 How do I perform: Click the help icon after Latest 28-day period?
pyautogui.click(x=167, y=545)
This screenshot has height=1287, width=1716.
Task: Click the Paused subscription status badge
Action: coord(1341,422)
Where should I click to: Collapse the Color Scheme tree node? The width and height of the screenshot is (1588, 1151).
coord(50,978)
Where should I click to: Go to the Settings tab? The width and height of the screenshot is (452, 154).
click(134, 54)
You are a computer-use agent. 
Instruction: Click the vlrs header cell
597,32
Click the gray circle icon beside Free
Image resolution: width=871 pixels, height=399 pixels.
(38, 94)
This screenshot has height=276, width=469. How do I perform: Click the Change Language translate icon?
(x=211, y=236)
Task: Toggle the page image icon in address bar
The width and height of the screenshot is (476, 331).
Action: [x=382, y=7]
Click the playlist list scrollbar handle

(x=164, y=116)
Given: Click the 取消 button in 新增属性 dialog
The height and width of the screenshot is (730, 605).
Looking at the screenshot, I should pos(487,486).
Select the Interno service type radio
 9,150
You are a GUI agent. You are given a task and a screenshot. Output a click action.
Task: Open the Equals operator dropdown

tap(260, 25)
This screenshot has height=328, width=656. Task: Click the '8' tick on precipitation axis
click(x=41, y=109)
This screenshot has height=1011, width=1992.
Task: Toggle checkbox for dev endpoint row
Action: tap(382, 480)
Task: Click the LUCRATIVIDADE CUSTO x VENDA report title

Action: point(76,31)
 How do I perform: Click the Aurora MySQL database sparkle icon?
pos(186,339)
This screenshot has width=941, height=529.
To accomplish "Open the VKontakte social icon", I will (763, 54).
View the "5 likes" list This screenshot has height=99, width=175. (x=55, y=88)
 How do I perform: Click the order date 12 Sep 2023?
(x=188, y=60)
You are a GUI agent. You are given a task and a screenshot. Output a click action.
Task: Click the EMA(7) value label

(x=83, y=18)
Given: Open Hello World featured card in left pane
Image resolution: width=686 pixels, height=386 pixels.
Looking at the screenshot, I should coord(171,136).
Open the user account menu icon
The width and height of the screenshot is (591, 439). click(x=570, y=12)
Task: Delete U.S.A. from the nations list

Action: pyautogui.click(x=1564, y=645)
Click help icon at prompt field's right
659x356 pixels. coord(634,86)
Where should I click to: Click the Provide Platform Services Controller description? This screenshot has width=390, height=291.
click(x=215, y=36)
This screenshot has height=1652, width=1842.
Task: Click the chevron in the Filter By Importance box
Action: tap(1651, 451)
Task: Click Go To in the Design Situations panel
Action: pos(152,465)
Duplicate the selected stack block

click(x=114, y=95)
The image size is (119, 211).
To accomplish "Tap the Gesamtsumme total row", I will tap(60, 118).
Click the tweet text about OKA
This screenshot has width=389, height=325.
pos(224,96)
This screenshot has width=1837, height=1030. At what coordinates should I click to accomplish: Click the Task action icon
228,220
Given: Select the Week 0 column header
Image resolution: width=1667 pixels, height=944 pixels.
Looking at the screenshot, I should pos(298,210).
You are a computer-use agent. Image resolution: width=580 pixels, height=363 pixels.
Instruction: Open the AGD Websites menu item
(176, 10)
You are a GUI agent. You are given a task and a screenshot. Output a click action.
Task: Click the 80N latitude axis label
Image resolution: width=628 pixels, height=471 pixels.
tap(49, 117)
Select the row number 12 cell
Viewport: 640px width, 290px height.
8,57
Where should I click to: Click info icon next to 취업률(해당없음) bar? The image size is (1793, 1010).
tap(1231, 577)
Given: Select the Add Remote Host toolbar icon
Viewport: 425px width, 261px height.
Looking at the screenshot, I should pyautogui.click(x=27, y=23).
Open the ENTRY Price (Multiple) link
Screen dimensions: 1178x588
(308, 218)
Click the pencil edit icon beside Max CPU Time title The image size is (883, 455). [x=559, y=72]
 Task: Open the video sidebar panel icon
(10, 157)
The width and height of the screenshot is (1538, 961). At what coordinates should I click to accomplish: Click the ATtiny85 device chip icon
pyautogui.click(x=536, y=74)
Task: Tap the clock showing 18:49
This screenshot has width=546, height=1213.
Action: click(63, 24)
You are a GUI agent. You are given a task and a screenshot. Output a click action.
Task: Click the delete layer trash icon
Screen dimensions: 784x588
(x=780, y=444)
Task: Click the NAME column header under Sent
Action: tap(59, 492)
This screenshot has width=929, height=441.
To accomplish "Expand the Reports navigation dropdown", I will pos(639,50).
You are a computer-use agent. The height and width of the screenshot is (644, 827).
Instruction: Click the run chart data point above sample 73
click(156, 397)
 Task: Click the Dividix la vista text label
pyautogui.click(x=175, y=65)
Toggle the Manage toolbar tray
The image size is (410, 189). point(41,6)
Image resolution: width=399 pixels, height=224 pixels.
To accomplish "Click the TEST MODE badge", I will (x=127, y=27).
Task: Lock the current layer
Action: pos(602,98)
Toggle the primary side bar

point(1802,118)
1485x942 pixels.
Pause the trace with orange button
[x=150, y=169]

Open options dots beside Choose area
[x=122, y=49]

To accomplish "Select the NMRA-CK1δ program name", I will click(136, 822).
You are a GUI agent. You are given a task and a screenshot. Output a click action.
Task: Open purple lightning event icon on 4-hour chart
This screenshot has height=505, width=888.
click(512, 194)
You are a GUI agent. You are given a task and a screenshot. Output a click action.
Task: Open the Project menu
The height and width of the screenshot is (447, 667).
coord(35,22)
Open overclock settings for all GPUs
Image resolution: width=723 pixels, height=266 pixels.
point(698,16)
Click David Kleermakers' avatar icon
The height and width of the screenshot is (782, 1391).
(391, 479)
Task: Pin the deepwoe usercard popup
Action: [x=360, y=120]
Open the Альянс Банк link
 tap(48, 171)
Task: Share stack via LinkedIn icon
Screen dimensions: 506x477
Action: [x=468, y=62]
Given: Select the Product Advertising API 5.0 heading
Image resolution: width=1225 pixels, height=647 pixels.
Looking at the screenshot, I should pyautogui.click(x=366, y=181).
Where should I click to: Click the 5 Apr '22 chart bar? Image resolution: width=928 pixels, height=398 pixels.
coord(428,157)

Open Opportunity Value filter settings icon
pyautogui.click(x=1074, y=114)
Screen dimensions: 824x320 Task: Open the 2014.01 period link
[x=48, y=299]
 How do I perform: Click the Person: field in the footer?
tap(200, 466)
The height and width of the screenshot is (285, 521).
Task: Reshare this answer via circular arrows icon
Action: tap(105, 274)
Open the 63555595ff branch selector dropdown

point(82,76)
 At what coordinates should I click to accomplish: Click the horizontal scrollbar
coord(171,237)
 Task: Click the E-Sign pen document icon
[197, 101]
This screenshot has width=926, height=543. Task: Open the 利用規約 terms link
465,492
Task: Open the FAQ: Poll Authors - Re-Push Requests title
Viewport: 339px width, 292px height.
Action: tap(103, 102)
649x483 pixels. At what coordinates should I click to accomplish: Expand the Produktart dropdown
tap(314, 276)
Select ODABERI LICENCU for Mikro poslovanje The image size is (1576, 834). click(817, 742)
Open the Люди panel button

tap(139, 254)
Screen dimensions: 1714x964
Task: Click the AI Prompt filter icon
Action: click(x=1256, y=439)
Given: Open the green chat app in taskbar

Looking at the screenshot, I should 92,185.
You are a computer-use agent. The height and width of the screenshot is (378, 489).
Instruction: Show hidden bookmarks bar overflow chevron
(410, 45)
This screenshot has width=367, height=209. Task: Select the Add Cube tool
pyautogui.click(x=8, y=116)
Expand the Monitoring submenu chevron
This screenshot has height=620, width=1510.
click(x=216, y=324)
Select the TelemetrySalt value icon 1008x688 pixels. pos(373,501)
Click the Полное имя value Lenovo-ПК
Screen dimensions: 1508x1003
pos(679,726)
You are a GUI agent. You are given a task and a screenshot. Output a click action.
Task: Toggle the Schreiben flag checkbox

· · · · · · ·

Problem.
Reproduce all of the data above word for word, from the first line to the last.

Exercise answer.
 How do I perform: Click the help icon after Latest 28-day period?
pyautogui.click(x=167, y=545)
This screenshot has height=1287, width=1716.
Task: Click the Paused subscription status badge
Action: coord(1341,422)
Where should I click to: Collapse the Color Scheme tree node? The width and height of the screenshot is (1588, 1151).
coord(50,978)
Where should I click to: Go to the Settings tab? The width and height of the screenshot is (452, 154).
click(134, 54)
You are a computer-use agent. 
Instruction: Click the vlrs header cell
597,32
Click the gray circle icon beside Free
Image resolution: width=871 pixels, height=399 pixels.
(38, 94)
This screenshot has height=276, width=469. How do I perform: Click the Change Language translate icon?
(x=211, y=236)
Task: Toggle the page image icon in address bar
The width and height of the screenshot is (476, 331).
Action: [x=382, y=7]
Click the playlist list scrollbar handle

(x=164, y=116)
Given: Click the 取消 button in 新增属性 dialog
The height and width of the screenshot is (730, 605).
Looking at the screenshot, I should pos(487,486).
Select the Interno service type radio
 9,150
You are a GUI agent. You are given a task and a screenshot. Output a click action.
Task: Open the Equals operator dropdown

tap(260, 25)
This screenshot has height=328, width=656. Task: Click the '8' tick on precipitation axis
click(x=41, y=109)
This screenshot has height=1011, width=1992.
Task: Toggle checkbox for dev endpoint row
Action: tap(382, 480)
Task: Click the LUCRATIVIDADE CUSTO x VENDA report title

Action: point(76,31)
 How do I perform: Click the Aurora MySQL database sparkle icon?
pos(186,339)
This screenshot has width=941, height=529.
To accomplish "Open the VKontakte social icon", I will (763, 54).
View the "5 likes" list This screenshot has height=99, width=175. (x=55, y=88)
 How do I perform: Click the order date 12 Sep 2023?
(x=188, y=60)
You are a GUI agent. You are given a task and a screenshot. Output a click action.
Task: Click the EMA(7) value label

(x=83, y=18)
Given: Open Hello World featured card in left pane
Image resolution: width=686 pixels, height=386 pixels.
Looking at the screenshot, I should coord(171,136).
Open the user account menu icon
The width and height of the screenshot is (591, 439). click(x=570, y=12)
Task: Delete U.S.A. from the nations list

Action: pyautogui.click(x=1564, y=645)
Click help icon at prompt field's right
659x356 pixels. coord(634,86)
Where should I click to: Click the Provide Platform Services Controller description? This screenshot has width=390, height=291.
click(x=215, y=36)
This screenshot has height=1652, width=1842.
Task: Click the chevron in the Filter By Importance box
Action: tap(1651, 451)
Task: Click Go To in the Design Situations panel
Action: pos(152,465)
Duplicate the selected stack block

click(x=114, y=95)
The image size is (119, 211).
To accomplish "Tap the Gesamtsumme total row", I will tap(60, 118).
Click the tweet text about OKA
This screenshot has width=389, height=325.
pos(224,96)
This screenshot has width=1837, height=1030. At what coordinates should I click to accomplish: Click the Task action icon
228,220
Given: Select the Week 0 column header
Image resolution: width=1667 pixels, height=944 pixels.
Looking at the screenshot, I should pos(298,210).
You are a computer-use agent. Image resolution: width=580 pixels, height=363 pixels.
Instruction: Open the AGD Websites menu item
(176, 10)
You are a GUI agent. You are given a task and a screenshot. Output a click action.
Task: Click the 80N latitude axis label
Image resolution: width=628 pixels, height=471 pixels.
tap(49, 117)
Select the row number 12 cell
Viewport: 640px width, 290px height.
8,57
Where should I click to: Click info icon next to 취업률(해당없음) bar? The image size is (1793, 1010).
tap(1231, 577)
Given: Select the Add Remote Host toolbar icon
Viewport: 425px width, 261px height.
Looking at the screenshot, I should pyautogui.click(x=27, y=23).
Open the ENTRY Price (Multiple) link
Screen dimensions: 1178x588
(308, 218)
Click the pencil edit icon beside Max CPU Time title The image size is (883, 455). [x=559, y=72]
 Task: Open the video sidebar panel icon
(10, 157)
The width and height of the screenshot is (1538, 961). At what coordinates should I click to accomplish: Click the ATtiny85 device chip icon
pyautogui.click(x=536, y=74)
Task: Tap the clock showing 18:49
This screenshot has width=546, height=1213.
Action: click(63, 24)
You are a GUI agent. You are given a task and a screenshot. Output a click action.
Task: Click the delete layer trash icon
Screen dimensions: 784x588
(x=780, y=444)
Task: Click the NAME column header under Sent
Action: tap(59, 492)
This screenshot has width=929, height=441.
To accomplish "Expand the Reports navigation dropdown", I will pos(639,50).
You are a computer-use agent. The height and width of the screenshot is (644, 827).
Instruction: Click the run chart data point above sample 73
click(156, 397)
 Task: Click the Dividix la vista text label
pyautogui.click(x=175, y=65)
Toggle the Manage toolbar tray
The image size is (410, 189). point(41,6)
Image resolution: width=399 pixels, height=224 pixels.
To accomplish "Click the TEST MODE badge", I will (x=127, y=27).
Task: Lock the current layer
Action: pos(602,98)
Toggle the primary side bar

point(1802,118)
1485x942 pixels.
Pause the trace with orange button
[x=150, y=169]

Open options dots beside Choose area
[x=122, y=49]

To accomplish "Select the NMRA-CK1δ program name", I will click(136, 822).
You are a GUI agent. You are given a task and a screenshot. Output a click action.
Task: Open purple lightning event icon on 4-hour chart
This screenshot has height=505, width=888.
click(512, 194)
You are a GUI agent. You are given a task and a screenshot. Output a click action.
Task: Open the Project menu
The height and width of the screenshot is (447, 667).
coord(35,22)
Open overclock settings for all GPUs
Image resolution: width=723 pixels, height=266 pixels.
point(698,16)
Click David Kleermakers' avatar icon
The height and width of the screenshot is (782, 1391).
(391, 479)
Task: Pin the deepwoe usercard popup
Action: [x=360, y=120]
Open the Альянс Банк link
 tap(48, 171)
Task: Share stack via LinkedIn icon
Screen dimensions: 506x477
Action: [x=468, y=62]
Given: Select the Product Advertising API 5.0 heading
Image resolution: width=1225 pixels, height=647 pixels.
Looking at the screenshot, I should pyautogui.click(x=366, y=181).
Where should I click to: Click the 5 Apr '22 chart bar? Image resolution: width=928 pixels, height=398 pixels.
coord(428,157)

Open Opportunity Value filter settings icon
pyautogui.click(x=1074, y=114)
Screen dimensions: 824x320 Task: Open the 2014.01 period link
[x=48, y=299]
 How do I perform: Click the Person: field in the footer?
tap(200, 466)
The height and width of the screenshot is (285, 521).
Task: Reshare this answer via circular arrows icon
Action: tap(105, 274)
Open the 63555595ff branch selector dropdown

point(82,76)
 At what coordinates should I click to accomplish: Click the horizontal scrollbar
coord(171,237)
 Task: Click the E-Sign pen document icon
[197, 101]
This screenshot has width=926, height=543. Task: Open the 利用規約 terms link
465,492
Task: Open the FAQ: Poll Authors - Re-Push Requests title
Viewport: 339px width, 292px height.
Action: tap(103, 102)
649x483 pixels. At what coordinates should I click to accomplish: Expand the Produktart dropdown
tap(314, 276)
Select ODABERI LICENCU for Mikro poslovanje The image size is (1576, 834). click(817, 742)
Open the Люди panel button

tap(139, 254)
Screen dimensions: 1714x964
Task: Click the AI Prompt filter icon
Action: click(x=1256, y=439)
Given: Open the green chat app in taskbar

Looking at the screenshot, I should 92,185.
You are a computer-use agent. The height and width of the screenshot is (378, 489).
Instruction: Show hidden bookmarks bar overflow chevron
(410, 45)
This screenshot has width=367, height=209. Task: Select the Add Cube tool
pyautogui.click(x=8, y=116)
Expand the Monitoring submenu chevron
This screenshot has height=620, width=1510.
click(x=216, y=324)
Select the TelemetrySalt value icon 1008x688 pixels. pos(373,501)
Click the Полное имя value Lenovo-ПК
Screen dimensions: 1508x1003
pos(679,726)
You are a GUI agent. You are given a task and a screenshot. Output a click action.
Task: Toggle the Schreiben flag checkbox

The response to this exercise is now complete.